"We had an open house on April 27th and more than 2,000 people showed up," said city councilman André Spivey, whose district includes East English Village, where most of the homes are located.
All bids start at $1,000. The first sale took place on Monday and drew 88 bids. The winning bid hit $34,100.
Spivey said that was a pretty strong price. The three-bedroom, 1,400-square-foot home needs a new furnace and water heater, but was otherwise in good condition.
A second home sold on Tuesday for $30,100. It also needs a water heater and furnace -- and a new roof and gutters.
And on Wednesday, a three-bedroom, 1,200-square-foot cottage needing roof and window repairs went for $42,200.
The average home in the area is estimated by Zillow to be worth about $40,000.
Winning bidders in the auctions, which are run by the Detroit Land Bank Authority, must rehabilitate the houses and move someone into them within six months.
Spivey said the sales will slow or reverse blight, remove targets for vandals and squatters, and send properties back onto the tax rolls of the bankrupt city.
"Plus, I'm very excited to get some new neighbors," he said.
Detroit plans to auction 11 more properties in coming weeks and represent a drop in the bucket.

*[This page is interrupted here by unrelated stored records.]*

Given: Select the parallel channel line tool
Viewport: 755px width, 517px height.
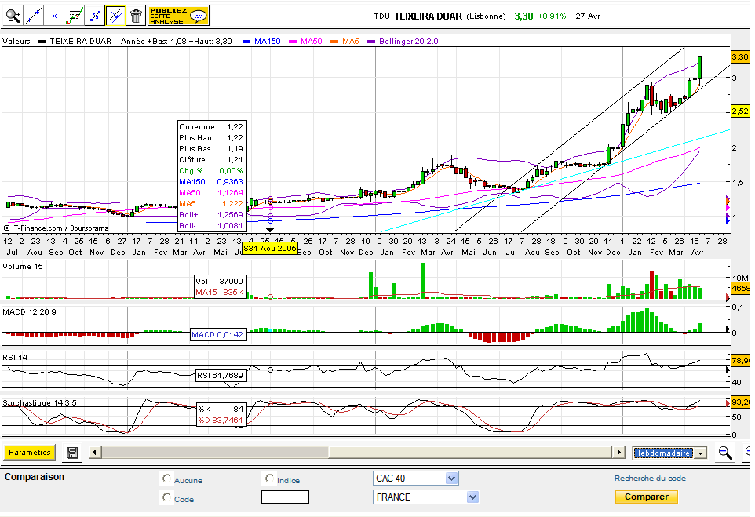Looking at the screenshot, I should point(115,15).
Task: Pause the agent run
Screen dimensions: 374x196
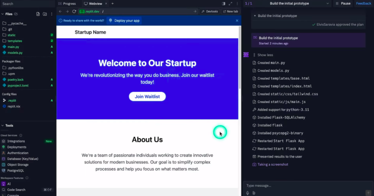Action: click(x=343, y=3)
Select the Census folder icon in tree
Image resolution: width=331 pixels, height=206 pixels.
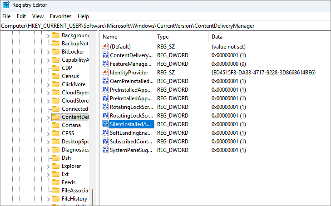coord(56,76)
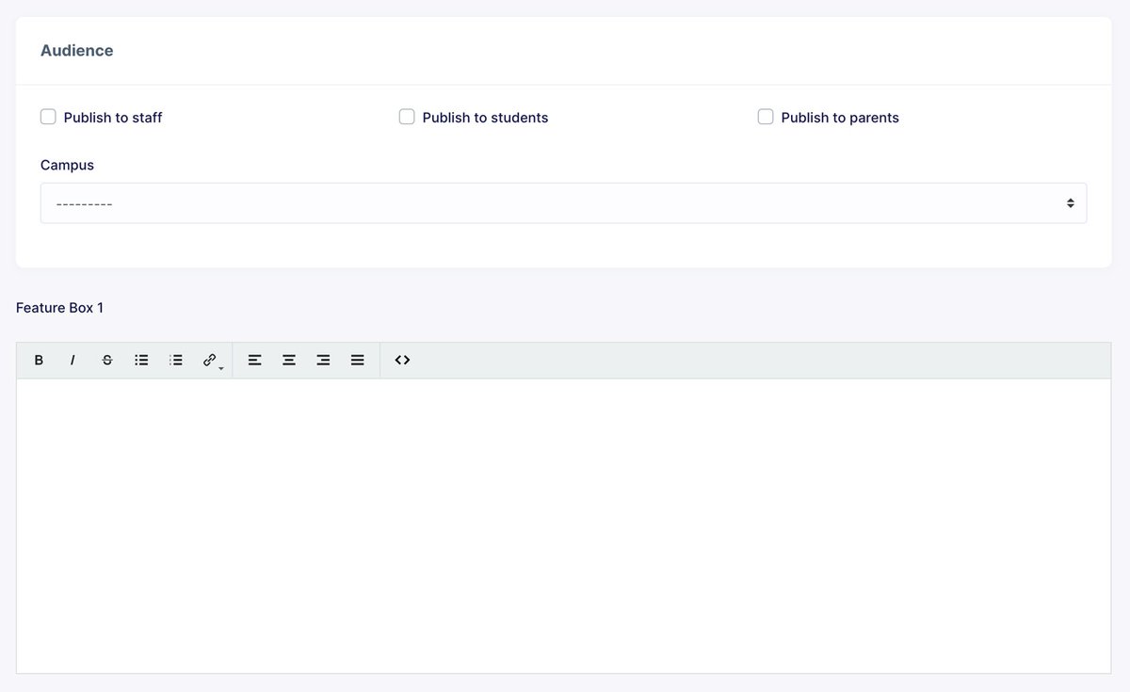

The city alone owns 16,000 vacant properties that were seized for unpaid taxes or other bills.
Bidders must register online, and sales are restricted to Michigan residents and companies. They must not have any building code or blight violations or tax foreclosures on their records.
Winning bidders have to come up with a 10% down payment within 72 hours and close and make a full payment within 60 days if the purchase price is less than $20,000, or within 90 days if it's more than $20,000.